▶ _SET PROBLEM_:
Write out the items below verbatim, from the start of the items through the line that contains "Action: [606, 70]".
■ ■ ■ ■ ■
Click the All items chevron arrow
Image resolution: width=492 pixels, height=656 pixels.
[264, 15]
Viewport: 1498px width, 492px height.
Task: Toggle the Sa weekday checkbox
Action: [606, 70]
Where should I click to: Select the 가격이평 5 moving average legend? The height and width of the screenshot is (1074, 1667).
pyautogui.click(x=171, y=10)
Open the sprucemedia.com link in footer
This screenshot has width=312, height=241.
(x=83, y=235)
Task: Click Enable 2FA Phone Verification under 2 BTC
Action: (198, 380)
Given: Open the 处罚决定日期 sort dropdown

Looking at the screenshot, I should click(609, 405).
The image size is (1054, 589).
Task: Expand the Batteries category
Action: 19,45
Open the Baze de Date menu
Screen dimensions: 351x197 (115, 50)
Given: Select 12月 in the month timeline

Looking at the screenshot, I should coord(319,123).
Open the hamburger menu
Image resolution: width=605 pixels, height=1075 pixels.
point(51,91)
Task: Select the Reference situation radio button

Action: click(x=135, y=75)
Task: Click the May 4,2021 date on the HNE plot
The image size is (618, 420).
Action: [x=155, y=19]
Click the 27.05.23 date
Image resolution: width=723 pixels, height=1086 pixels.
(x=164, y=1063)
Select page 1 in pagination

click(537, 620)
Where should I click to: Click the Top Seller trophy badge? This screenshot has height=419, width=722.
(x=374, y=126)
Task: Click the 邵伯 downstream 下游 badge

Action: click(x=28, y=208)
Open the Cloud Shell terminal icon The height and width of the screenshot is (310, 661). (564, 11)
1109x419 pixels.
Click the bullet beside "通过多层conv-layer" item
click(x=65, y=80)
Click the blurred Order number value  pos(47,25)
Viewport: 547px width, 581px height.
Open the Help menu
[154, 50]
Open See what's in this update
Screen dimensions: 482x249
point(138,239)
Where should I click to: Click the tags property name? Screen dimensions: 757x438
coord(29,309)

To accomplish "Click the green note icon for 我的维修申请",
■ ■ ■ ■ ■
▶ _EXERCISE SOLUTION_:
Click the All items chevron arrow
Image resolution: width=492 pixels, height=656 pixels.
[264, 15]
Viewport: 1498px width, 492px height.
Task: Toggle the Sa weekday checkbox
Action: [606, 70]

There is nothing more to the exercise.